What is being asked - The passage below discusses profiles of paranormal belief and psychopathology. Using that passage, explain in one to three sentences why caution is needed when comparing the present findings with Loughland and Williams (1997).

Passage -
--

Examination of profiles indicated that belief and psychopathological factors interacted in complex ways. Respondents high in Paranormal Belief were differentiated by elevated global (Profile 1) vs. specific (Unusual Experiences) (Profile 2) Psychopathology scores. The presence of a profile characterised by high Unusual Experiences aligns with Loughland and Williams (1997). The Unusual Experiences subscale reflects mainly positive schizotypal characteristics such as perceptual distortions and magical thinking, which align with the reality distortion syndrome of positive schizophrenic symptoms (Liddle, 1987Loughland and Williams, 1997). Perceptual distortions represent an attenuated form of hallucination, and magical thinking signifies weaker type delusional thoughts.

In the present study, Profile 2 attributes were associated with higher levels of well-being than the global high (Profile 1) and moderate psychological adjustment (Profile 3) subgroups. This suggests that high Paranormal Belief is not necessarily concomitant with lower psychological adjustment and reduced well-being. Although, caution is required when drawing comparison with Loughland and Williams (1997), since they used agglomerative hierarchical clustering rather than LPA, and their analysis considered only schizotypy.

Despite this caveat, the presence of differing high belief profiles has important implications for subsequent research as they are differentially associated with well-being. The presence of a Paranormal sub-group with relatively low Psychopathology scores is consistent with the high levels of supernatural endorsement observed in general populations. It also aligned with the notion that paranormal beliefs in non-clinical samples represent non-psychotic delusions (Irwin et al., 2012a,b). In this context, beliefs often arise from reality testing deficits where individuals fail to adequately assess the validity of propositions and the evidence from which they derive (Dagnall et al., 2015Drinkwater et al., 2020). Thus, beliefs alone reflect thinking style preferences rather than variations in psycholopathology.

--

Supplied data -
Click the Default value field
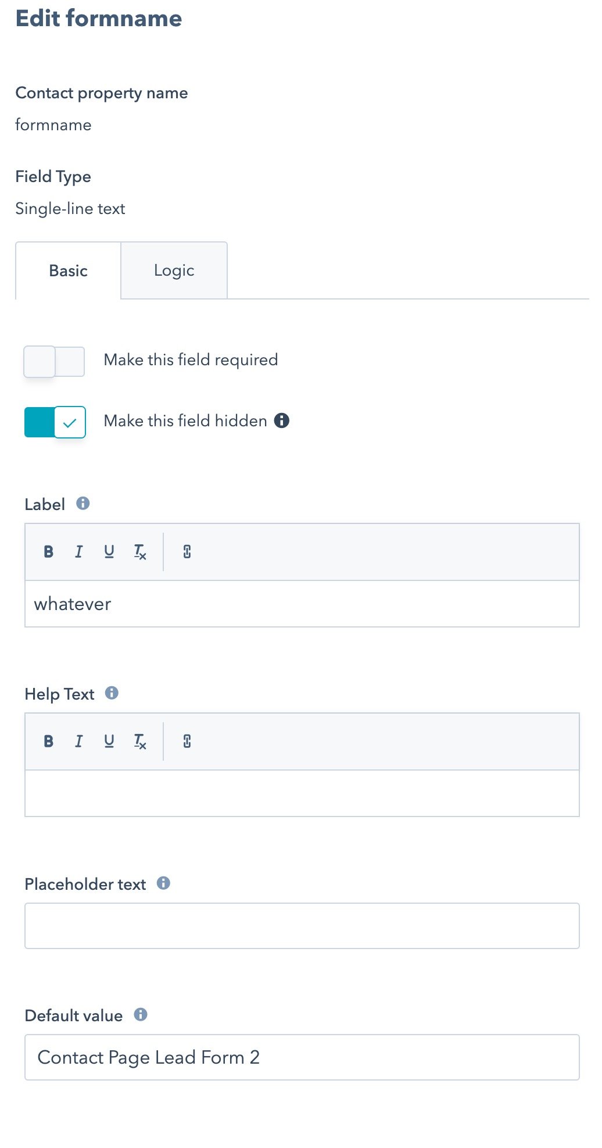This screenshot has width=602, height=1148. click(x=302, y=1057)
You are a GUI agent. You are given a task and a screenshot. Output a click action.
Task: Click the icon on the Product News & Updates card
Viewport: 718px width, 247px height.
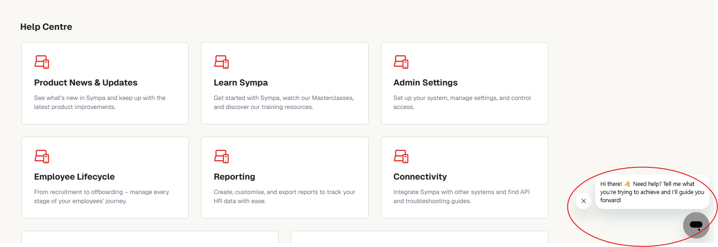tap(42, 62)
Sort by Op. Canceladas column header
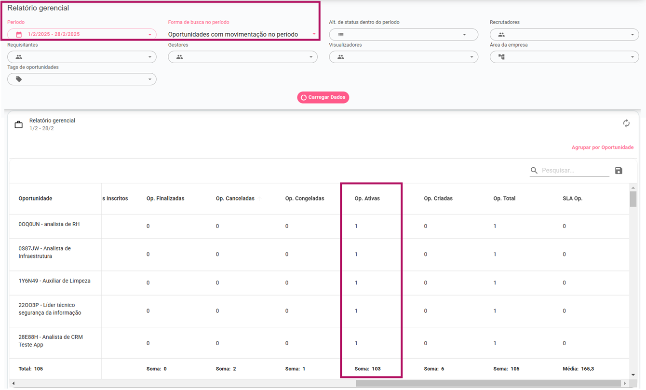Image resolution: width=646 pixels, height=390 pixels. click(x=235, y=199)
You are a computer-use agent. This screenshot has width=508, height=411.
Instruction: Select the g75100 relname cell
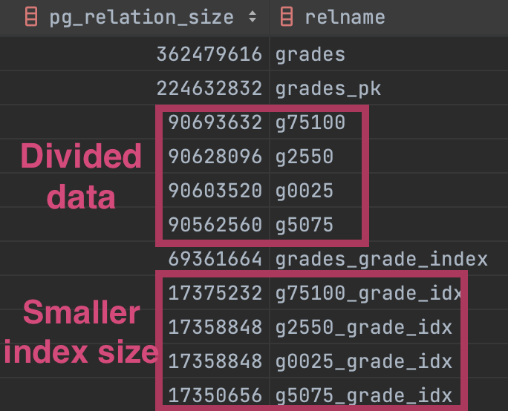(310, 122)
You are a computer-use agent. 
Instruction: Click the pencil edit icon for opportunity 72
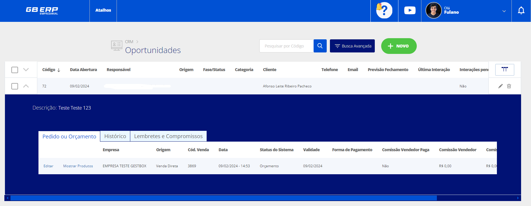coord(500,86)
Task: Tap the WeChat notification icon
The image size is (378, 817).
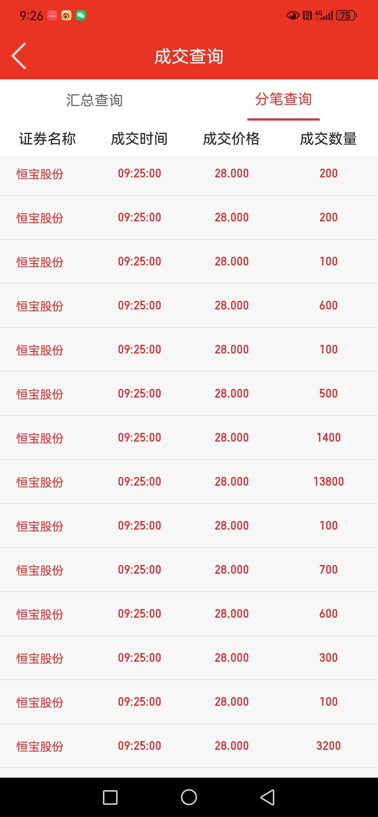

--

Task result - Loughland and Williams (1997) used agglomerative hierarchical clustering rather than LPA. Their analysis also considered only schizotypy. These differences in method and scope call for caution in comparing the two studies.